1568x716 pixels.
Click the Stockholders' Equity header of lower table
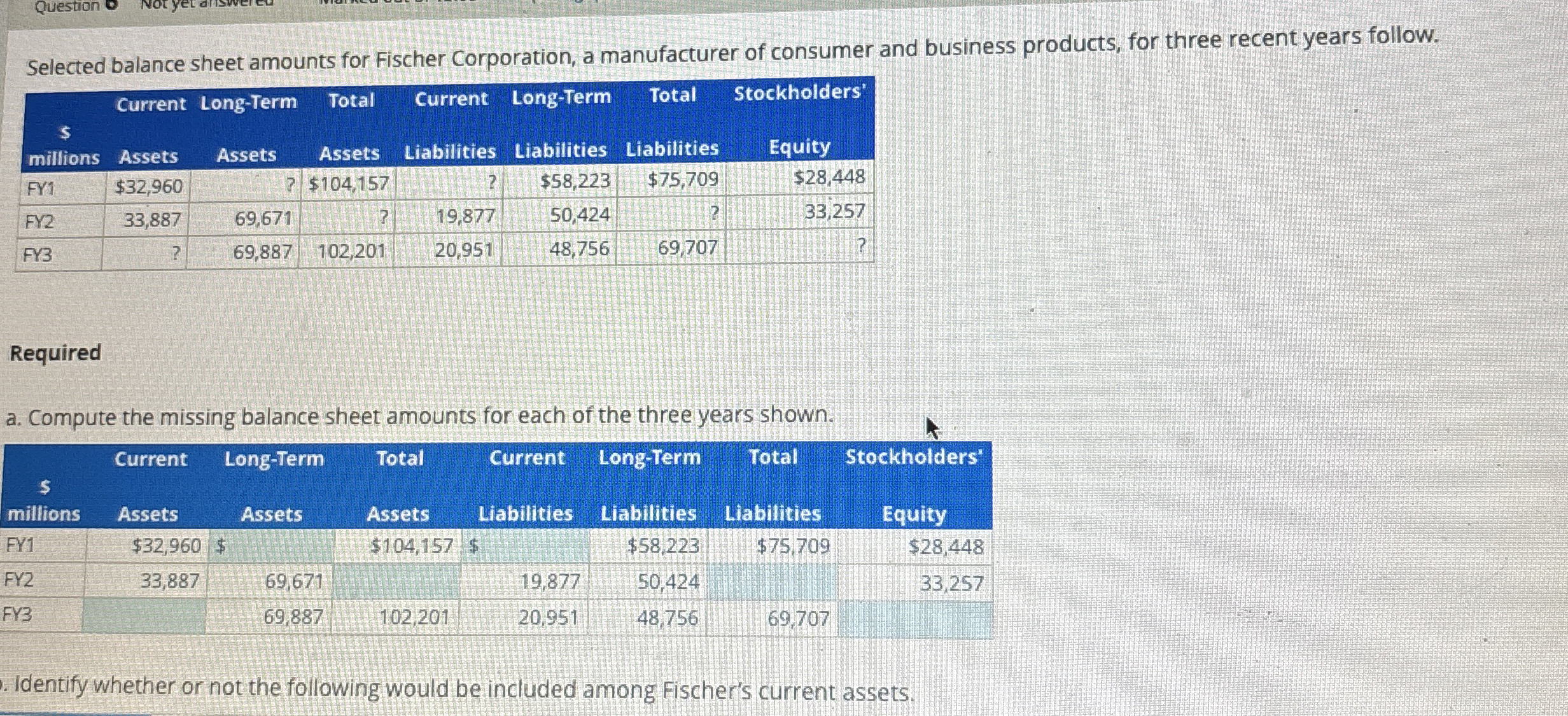914,484
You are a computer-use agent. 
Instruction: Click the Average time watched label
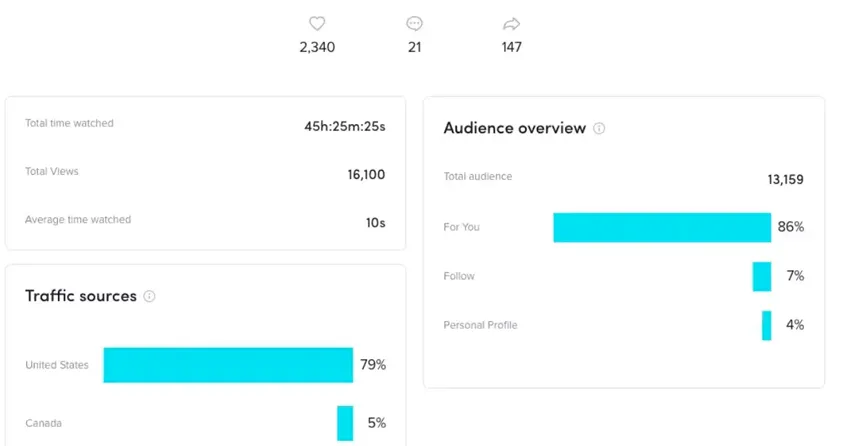(78, 220)
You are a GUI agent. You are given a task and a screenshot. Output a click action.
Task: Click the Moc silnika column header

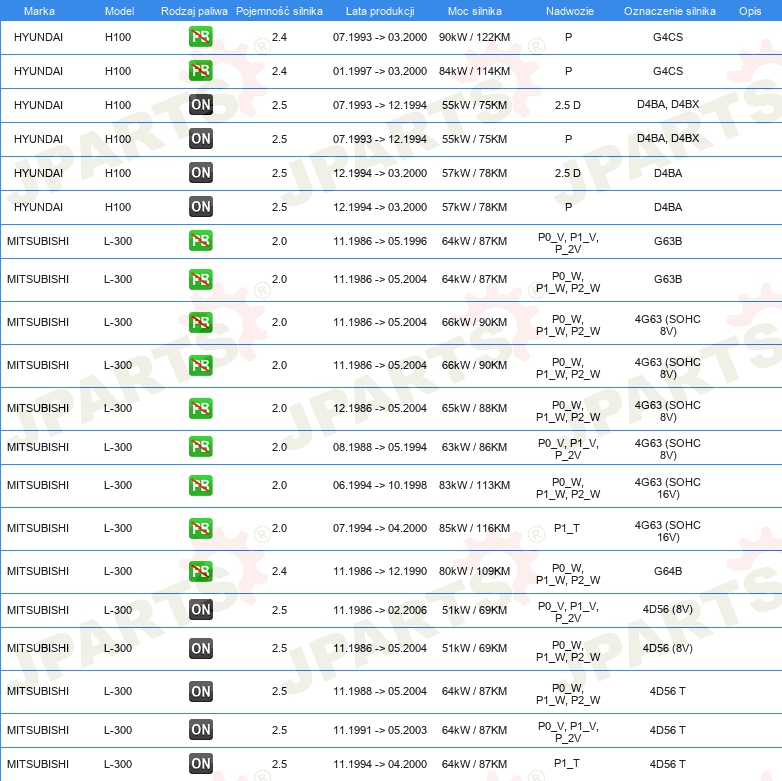point(475,11)
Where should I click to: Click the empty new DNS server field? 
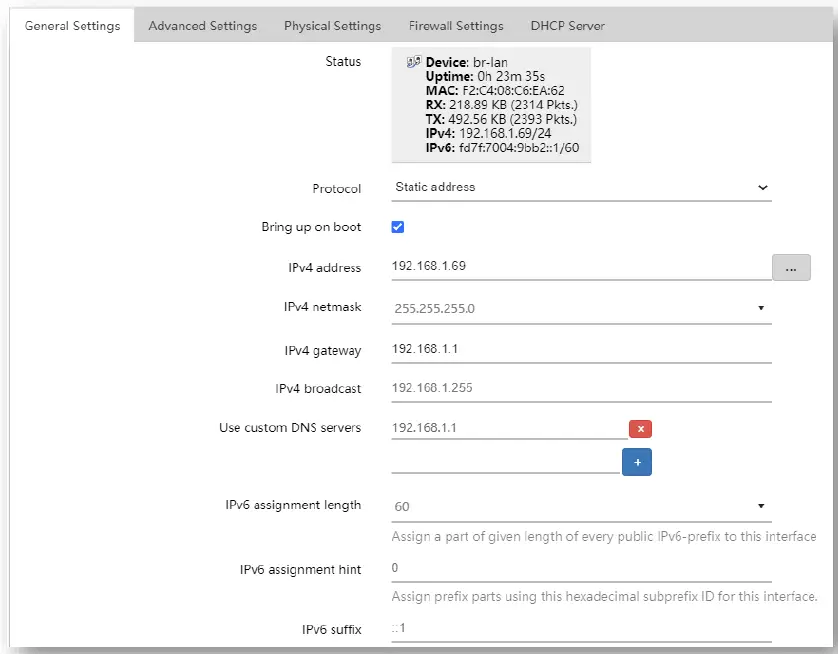click(x=505, y=461)
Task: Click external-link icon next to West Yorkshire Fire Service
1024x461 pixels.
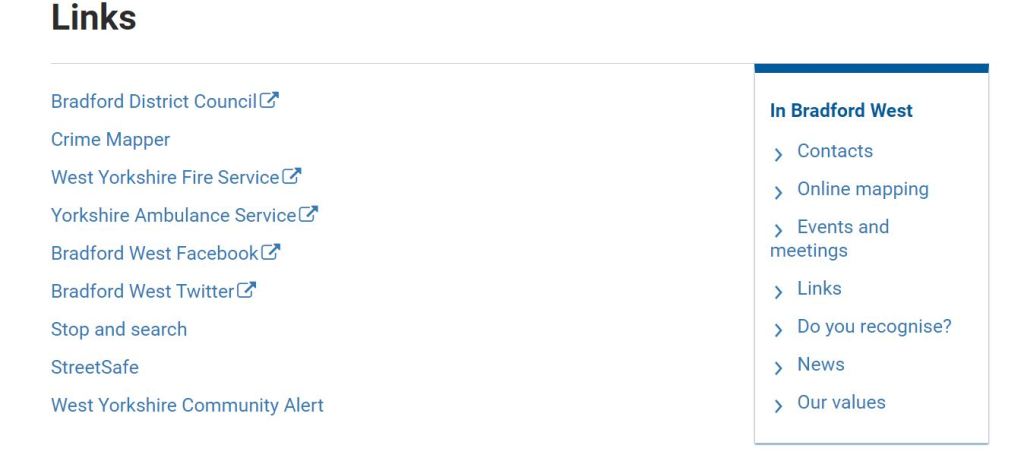Action: tap(292, 176)
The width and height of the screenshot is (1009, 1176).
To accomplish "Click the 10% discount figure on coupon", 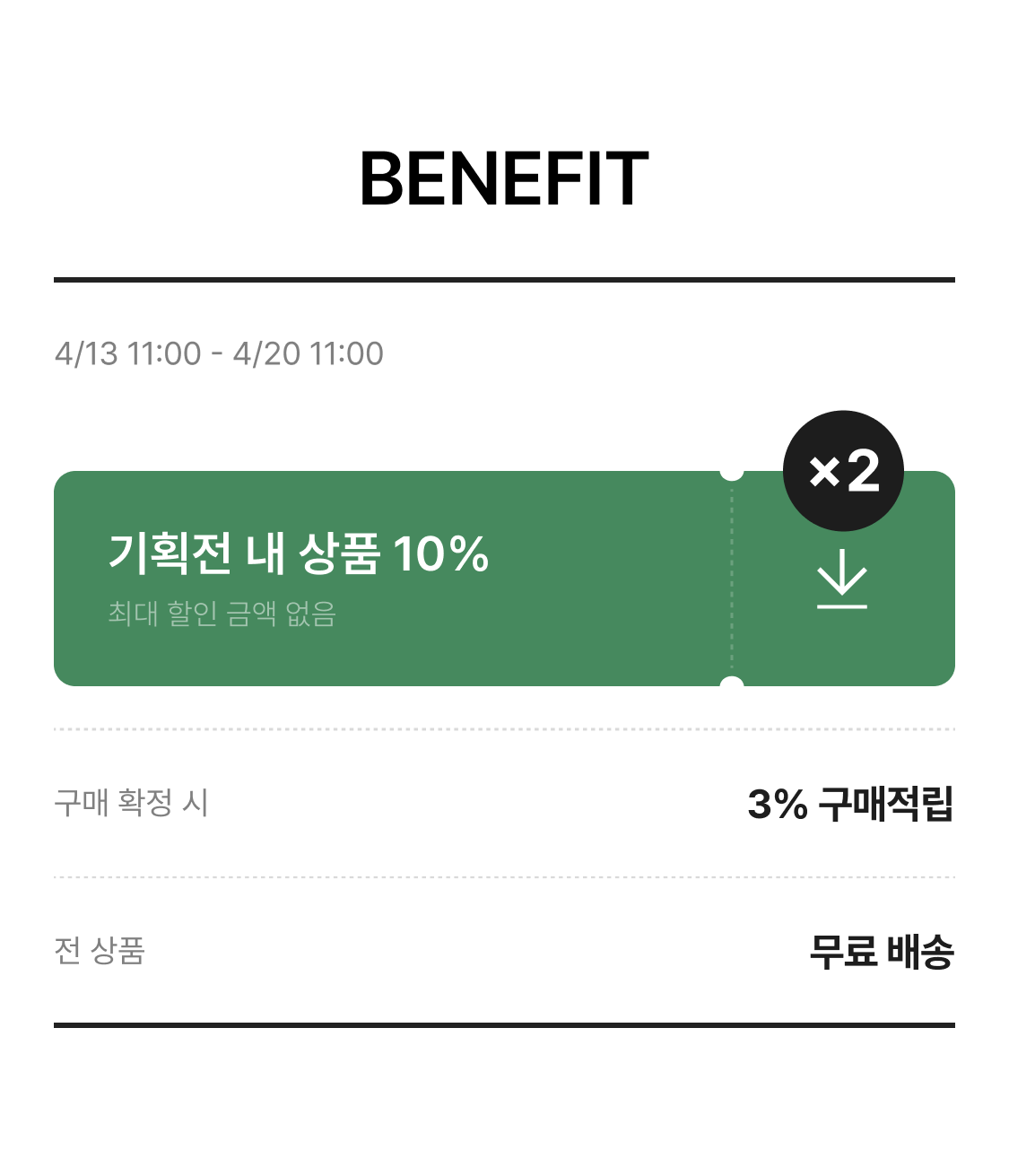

Work to do: Copy the material above word for word, leaving out the pictures.

Output:
1568x716 pixels.
Click the Stockholders' Equity header of lower table
914,484
You are a computer-use agent. 
Instruction: Click the Average time watched label
(78, 220)
You are a GUI agent. You are given a task and a screenshot. Output a click action.
Task: Click the Moc silnika column header

point(475,11)
Where should I click to: Click the empty new DNS server field? 
click(x=505, y=461)
Task: Click external-link icon next to West Yorkshire Fire Service
1024x461 pixels.
Action: tap(292, 176)
The width and height of the screenshot is (1009, 1176).
To accomplish "Click the 10% discount figure on coupon", 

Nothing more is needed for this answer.